# WHAT THE TASK ASKS:
Every record below is to be restated word for word.

____________

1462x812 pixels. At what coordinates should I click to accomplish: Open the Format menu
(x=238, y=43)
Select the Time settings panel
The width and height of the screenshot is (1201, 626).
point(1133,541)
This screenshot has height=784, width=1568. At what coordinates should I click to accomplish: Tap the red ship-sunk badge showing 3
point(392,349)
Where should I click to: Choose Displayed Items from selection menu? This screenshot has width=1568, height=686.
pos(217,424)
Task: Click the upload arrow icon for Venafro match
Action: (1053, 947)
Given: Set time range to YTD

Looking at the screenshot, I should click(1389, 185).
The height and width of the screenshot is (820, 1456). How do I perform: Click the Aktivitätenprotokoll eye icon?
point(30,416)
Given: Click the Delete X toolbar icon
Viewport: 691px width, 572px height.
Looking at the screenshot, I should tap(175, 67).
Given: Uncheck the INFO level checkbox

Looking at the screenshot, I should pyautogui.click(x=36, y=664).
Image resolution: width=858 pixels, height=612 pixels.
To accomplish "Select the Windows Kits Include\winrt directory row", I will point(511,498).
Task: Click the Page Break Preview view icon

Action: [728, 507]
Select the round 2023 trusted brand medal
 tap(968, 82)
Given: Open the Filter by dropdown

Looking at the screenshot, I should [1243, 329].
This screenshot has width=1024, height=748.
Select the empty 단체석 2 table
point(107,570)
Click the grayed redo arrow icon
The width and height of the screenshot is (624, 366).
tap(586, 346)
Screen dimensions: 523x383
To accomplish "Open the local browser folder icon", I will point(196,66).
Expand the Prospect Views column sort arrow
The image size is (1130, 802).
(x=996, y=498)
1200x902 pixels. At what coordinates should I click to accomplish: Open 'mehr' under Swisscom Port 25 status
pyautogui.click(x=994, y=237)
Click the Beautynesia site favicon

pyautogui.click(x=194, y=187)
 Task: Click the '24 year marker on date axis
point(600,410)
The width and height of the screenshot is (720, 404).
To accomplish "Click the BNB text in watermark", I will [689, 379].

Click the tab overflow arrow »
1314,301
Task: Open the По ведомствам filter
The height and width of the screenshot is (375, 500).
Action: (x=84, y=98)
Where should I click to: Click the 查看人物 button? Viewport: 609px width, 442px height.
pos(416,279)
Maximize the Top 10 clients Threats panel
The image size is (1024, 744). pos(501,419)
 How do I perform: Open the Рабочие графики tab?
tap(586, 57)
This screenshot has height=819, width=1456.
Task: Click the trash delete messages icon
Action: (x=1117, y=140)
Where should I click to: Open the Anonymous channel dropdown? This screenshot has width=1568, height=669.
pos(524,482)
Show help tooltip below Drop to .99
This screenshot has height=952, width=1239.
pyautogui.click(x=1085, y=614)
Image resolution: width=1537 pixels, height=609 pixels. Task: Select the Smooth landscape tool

____________

# OUTPUT:
1462x812 pixels. At what coordinates should I click to accomplish: Open the Format menu
(x=238, y=43)
Select the Time settings panel
The width and height of the screenshot is (1201, 626).
point(1133,541)
This screenshot has height=784, width=1568. At what coordinates should I click to accomplish: Tap the red ship-sunk badge showing 3
point(392,349)
Where should I click to: Choose Displayed Items from selection menu? This screenshot has width=1568, height=686.
pos(217,424)
Task: Click the upload arrow icon for Venafro match
Action: (1053, 947)
Given: Set time range to YTD

Looking at the screenshot, I should click(1389, 185).
The height and width of the screenshot is (820, 1456). How do I perform: Click the Aktivitätenprotokoll eye icon?
point(30,416)
Given: Click the Delete X toolbar icon
Viewport: 691px width, 572px height.
Looking at the screenshot, I should tap(175, 67).
Given: Uncheck the INFO level checkbox

Looking at the screenshot, I should pyautogui.click(x=36, y=664).
Image resolution: width=858 pixels, height=612 pixels.
To accomplish "Select the Windows Kits Include\winrt directory row", I will point(511,498).
Task: Click the Page Break Preview view icon

Action: [728, 507]
Select the round 2023 trusted brand medal
 tap(968, 82)
Given: Open the Filter by dropdown

Looking at the screenshot, I should [1243, 329].
This screenshot has width=1024, height=748.
Select the empty 단체석 2 table
point(107,570)
Click the grayed redo arrow icon
The width and height of the screenshot is (624, 366).
tap(586, 346)
Screen dimensions: 523x383
To accomplish "Open the local browser folder icon", I will point(196,66).
Expand the Prospect Views column sort arrow
The image size is (1130, 802).
(x=996, y=498)
1200x902 pixels. At what coordinates should I click to accomplish: Open 'mehr' under Swisscom Port 25 status
pyautogui.click(x=994, y=237)
Click the Beautynesia site favicon

pyautogui.click(x=194, y=187)
 Task: Click the '24 year marker on date axis
point(600,410)
The width and height of the screenshot is (720, 404).
To accomplish "Click the BNB text in watermark", I will [689, 379].

Click the tab overflow arrow »
1314,301
Task: Open the По ведомствам filter
The height and width of the screenshot is (375, 500).
Action: (x=84, y=98)
Where should I click to: Click the 查看人物 button? Viewport: 609px width, 442px height.
pos(416,279)
Maximize the Top 10 clients Threats panel
The image size is (1024, 744). pos(501,419)
 How do I perform: Open the Рабочие графики tab?
tap(586, 57)
This screenshot has height=819, width=1456.
Task: Click the trash delete messages icon
Action: (x=1117, y=140)
Where should I click to: Open the Anonymous channel dropdown? This screenshot has width=1568, height=669.
pos(524,482)
Show help tooltip below Drop to .99
This screenshot has height=952, width=1239.
pyautogui.click(x=1085, y=614)
Image resolution: width=1537 pixels, height=609 pixels. Task: Select the Smooth landscape tool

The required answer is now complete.